- Exercise description:
Below is a set of records. Repeat all of them exactly.

- Dataset records:

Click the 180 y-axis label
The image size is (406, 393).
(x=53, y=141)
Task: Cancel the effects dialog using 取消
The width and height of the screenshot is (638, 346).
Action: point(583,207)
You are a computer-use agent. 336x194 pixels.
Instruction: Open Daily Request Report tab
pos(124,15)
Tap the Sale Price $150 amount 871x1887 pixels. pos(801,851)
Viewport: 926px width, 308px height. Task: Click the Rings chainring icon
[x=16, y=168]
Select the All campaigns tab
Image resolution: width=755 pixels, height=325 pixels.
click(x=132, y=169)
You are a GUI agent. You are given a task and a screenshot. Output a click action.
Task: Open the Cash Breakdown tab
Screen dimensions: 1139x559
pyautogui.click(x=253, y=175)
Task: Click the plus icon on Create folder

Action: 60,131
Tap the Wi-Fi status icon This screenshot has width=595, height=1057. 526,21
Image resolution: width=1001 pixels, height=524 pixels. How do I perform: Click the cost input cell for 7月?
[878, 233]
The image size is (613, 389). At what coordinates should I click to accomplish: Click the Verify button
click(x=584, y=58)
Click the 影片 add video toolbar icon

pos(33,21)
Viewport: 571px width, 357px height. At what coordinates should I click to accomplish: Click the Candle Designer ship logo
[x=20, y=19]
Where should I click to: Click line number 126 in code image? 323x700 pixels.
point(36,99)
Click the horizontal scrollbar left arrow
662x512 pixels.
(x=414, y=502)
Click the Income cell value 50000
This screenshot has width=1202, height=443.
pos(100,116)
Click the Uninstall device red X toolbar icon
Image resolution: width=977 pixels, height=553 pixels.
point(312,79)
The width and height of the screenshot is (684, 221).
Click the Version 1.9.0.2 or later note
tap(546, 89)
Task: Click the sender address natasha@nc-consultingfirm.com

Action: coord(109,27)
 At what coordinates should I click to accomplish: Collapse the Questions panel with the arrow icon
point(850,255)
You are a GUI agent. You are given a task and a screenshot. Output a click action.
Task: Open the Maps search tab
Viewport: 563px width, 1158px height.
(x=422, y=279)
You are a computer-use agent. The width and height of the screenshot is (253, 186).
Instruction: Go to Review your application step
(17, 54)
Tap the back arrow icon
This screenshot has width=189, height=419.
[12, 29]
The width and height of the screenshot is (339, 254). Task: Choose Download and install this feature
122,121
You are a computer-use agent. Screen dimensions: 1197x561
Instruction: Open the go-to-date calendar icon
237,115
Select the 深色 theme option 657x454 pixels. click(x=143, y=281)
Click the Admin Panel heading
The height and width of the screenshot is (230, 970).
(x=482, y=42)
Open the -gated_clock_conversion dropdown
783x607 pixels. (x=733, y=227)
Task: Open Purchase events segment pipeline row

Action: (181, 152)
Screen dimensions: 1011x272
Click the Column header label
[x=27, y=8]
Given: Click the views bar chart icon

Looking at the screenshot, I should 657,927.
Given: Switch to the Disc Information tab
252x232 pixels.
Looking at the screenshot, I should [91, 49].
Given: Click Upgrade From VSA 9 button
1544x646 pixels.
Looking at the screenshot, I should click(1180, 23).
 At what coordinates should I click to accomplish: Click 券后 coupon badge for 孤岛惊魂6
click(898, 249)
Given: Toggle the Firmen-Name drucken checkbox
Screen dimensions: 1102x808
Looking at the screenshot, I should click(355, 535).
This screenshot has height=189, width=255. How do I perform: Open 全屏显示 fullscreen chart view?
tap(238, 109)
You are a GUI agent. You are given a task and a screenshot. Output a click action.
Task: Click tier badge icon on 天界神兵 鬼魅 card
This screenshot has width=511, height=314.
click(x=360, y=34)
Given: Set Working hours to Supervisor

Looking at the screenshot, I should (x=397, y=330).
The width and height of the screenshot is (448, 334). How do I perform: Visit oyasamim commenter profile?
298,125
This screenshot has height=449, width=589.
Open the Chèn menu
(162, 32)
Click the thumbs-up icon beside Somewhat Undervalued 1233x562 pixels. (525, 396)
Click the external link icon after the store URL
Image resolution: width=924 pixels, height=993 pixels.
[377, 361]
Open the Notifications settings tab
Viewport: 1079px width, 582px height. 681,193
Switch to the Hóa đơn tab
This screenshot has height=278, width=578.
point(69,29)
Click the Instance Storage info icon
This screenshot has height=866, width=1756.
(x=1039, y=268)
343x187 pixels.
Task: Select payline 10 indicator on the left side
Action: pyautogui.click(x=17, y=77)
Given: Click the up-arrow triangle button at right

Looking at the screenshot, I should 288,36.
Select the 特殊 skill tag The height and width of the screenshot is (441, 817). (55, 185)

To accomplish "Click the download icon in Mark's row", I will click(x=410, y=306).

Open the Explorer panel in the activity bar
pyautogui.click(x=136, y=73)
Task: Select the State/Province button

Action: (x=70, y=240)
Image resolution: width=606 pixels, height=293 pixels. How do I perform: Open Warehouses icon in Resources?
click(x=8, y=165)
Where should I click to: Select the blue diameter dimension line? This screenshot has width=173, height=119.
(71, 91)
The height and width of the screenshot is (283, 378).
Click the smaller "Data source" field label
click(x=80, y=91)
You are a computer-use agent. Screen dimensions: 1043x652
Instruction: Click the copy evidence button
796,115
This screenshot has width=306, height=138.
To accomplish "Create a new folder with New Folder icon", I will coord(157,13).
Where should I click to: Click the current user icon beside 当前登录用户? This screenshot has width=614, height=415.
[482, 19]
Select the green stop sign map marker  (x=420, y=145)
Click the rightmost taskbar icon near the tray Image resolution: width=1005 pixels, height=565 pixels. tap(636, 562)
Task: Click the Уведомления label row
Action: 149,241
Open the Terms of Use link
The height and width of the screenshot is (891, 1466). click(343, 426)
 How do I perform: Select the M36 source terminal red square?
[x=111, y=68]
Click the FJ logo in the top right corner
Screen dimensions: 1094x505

- Answer space:
Click the 180 y-axis label
The image size is (406, 393).
(x=53, y=141)
Task: Cancel the effects dialog using 取消
The width and height of the screenshot is (638, 346).
Action: point(583,207)
You are a computer-use agent. 336x194 pixels.
Instruction: Open Daily Request Report tab
pos(124,15)
Tap the Sale Price $150 amount 871x1887 pixels. pos(801,851)
Viewport: 926px width, 308px height. Task: Click the Rings chainring icon
[x=16, y=168]
Select the All campaigns tab
Image resolution: width=755 pixels, height=325 pixels.
click(x=132, y=169)
You are a GUI agent. You are given a task and a screenshot. Output a click action.
Task: Open the Cash Breakdown tab
Screen dimensions: 1139x559
pyautogui.click(x=253, y=175)
Task: Click the plus icon on Create folder

Action: 60,131
Tap the Wi-Fi status icon This screenshot has width=595, height=1057. 526,21
Image resolution: width=1001 pixels, height=524 pixels. How do I perform: Click the cost input cell for 7月?
[878, 233]
The image size is (613, 389). At what coordinates should I click to accomplish: Click the Verify button
click(x=584, y=58)
Click the 影片 add video toolbar icon

pos(33,21)
Viewport: 571px width, 357px height. At what coordinates should I click to accomplish: Click the Candle Designer ship logo
[x=20, y=19]
Where should I click to: Click line number 126 in code image? 323x700 pixels.
point(36,99)
Click the horizontal scrollbar left arrow
662x512 pixels.
(x=414, y=502)
Click the Income cell value 50000
This screenshot has width=1202, height=443.
pos(100,116)
Click the Uninstall device red X toolbar icon
Image resolution: width=977 pixels, height=553 pixels.
point(312,79)
The width and height of the screenshot is (684, 221).
Click the Version 1.9.0.2 or later note
tap(546, 89)
Task: Click the sender address natasha@nc-consultingfirm.com

Action: coord(109,27)
 At what coordinates should I click to accomplish: Collapse the Questions panel with the arrow icon
point(850,255)
You are a GUI agent. You are given a task and a screenshot. Output a click action.
Task: Open the Maps search tab
Viewport: 563px width, 1158px height.
(x=422, y=279)
You are a computer-use agent. The width and height of the screenshot is (253, 186).
Instruction: Go to Review your application step
(17, 54)
Tap the back arrow icon
This screenshot has width=189, height=419.
[12, 29]
The width and height of the screenshot is (339, 254). Task: Choose Download and install this feature
122,121
You are a computer-use agent. Screen dimensions: 1197x561
Instruction: Open the go-to-date calendar icon
237,115
Select the 深色 theme option 657x454 pixels. click(x=143, y=281)
Click the Admin Panel heading
The height and width of the screenshot is (230, 970).
(x=482, y=42)
Open the -gated_clock_conversion dropdown
783x607 pixels. (x=733, y=227)
Task: Open Purchase events segment pipeline row

Action: (181, 152)
Screen dimensions: 1011x272
Click the Column header label
[x=27, y=8]
Given: Click the views bar chart icon

Looking at the screenshot, I should 657,927.
Given: Switch to the Disc Information tab
252x232 pixels.
Looking at the screenshot, I should [91, 49].
Given: Click Upgrade From VSA 9 button
1544x646 pixels.
Looking at the screenshot, I should click(1180, 23).
 At what coordinates should I click to accomplish: Click 券后 coupon badge for 孤岛惊魂6
click(898, 249)
Given: Toggle the Firmen-Name drucken checkbox
Screen dimensions: 1102x808
Looking at the screenshot, I should click(355, 535).
This screenshot has height=189, width=255. How do I perform: Open 全屏显示 fullscreen chart view?
tap(238, 109)
You are a GUI agent. You are given a task and a screenshot. Output a click action.
Task: Click tier badge icon on 天界神兵 鬼魅 card
This screenshot has width=511, height=314.
click(x=360, y=34)
Given: Set Working hours to Supervisor

Looking at the screenshot, I should (x=397, y=330).
The width and height of the screenshot is (448, 334). How do I perform: Visit oyasamim commenter profile?
298,125
This screenshot has height=449, width=589.
Open the Chèn menu
(162, 32)
Click the thumbs-up icon beside Somewhat Undervalued 1233x562 pixels. (525, 396)
Click the external link icon after the store URL
Image resolution: width=924 pixels, height=993 pixels.
[377, 361]
Open the Notifications settings tab
Viewport: 1079px width, 582px height. 681,193
Switch to the Hóa đơn tab
This screenshot has height=278, width=578.
point(69,29)
Click the Instance Storage info icon
This screenshot has height=866, width=1756.
(x=1039, y=268)
343x187 pixels.
Task: Select payline 10 indicator on the left side
Action: pyautogui.click(x=17, y=77)
Given: Click the up-arrow triangle button at right

Looking at the screenshot, I should 288,36.
Select the 特殊 skill tag The height and width of the screenshot is (441, 817). (55, 185)

To accomplish "Click the download icon in Mark's row", I will click(x=410, y=306).

Open the Explorer panel in the activity bar
pyautogui.click(x=136, y=73)
Task: Select the State/Province button

Action: (x=70, y=240)
Image resolution: width=606 pixels, height=293 pixels. How do I perform: Open Warehouses icon in Resources?
click(x=8, y=165)
Where should I click to: Select the blue diameter dimension line? This screenshot has width=173, height=119.
(71, 91)
The height and width of the screenshot is (283, 378).
Click the smaller "Data source" field label
click(x=80, y=91)
You are a computer-use agent. Screen dimensions: 1043x652
Instruction: Click the copy evidence button
796,115
This screenshot has width=306, height=138.
To accomplish "Create a new folder with New Folder icon", I will coord(157,13).
Where should I click to: Click the current user icon beside 当前登录用户? This screenshot has width=614, height=415.
[482, 19]
Select the green stop sign map marker  (x=420, y=145)
Click the rightmost taskbar icon near the tray Image resolution: width=1005 pixels, height=565 pixels. tap(636, 562)
Task: Click the Уведомления label row
Action: 149,241
Open the Terms of Use link
The height and width of the screenshot is (891, 1466). click(343, 426)
 How do I perform: Select the M36 source terminal red square?
[x=111, y=68]
Click the FJ logo in the top right corner
Screen dimensions: 1094x505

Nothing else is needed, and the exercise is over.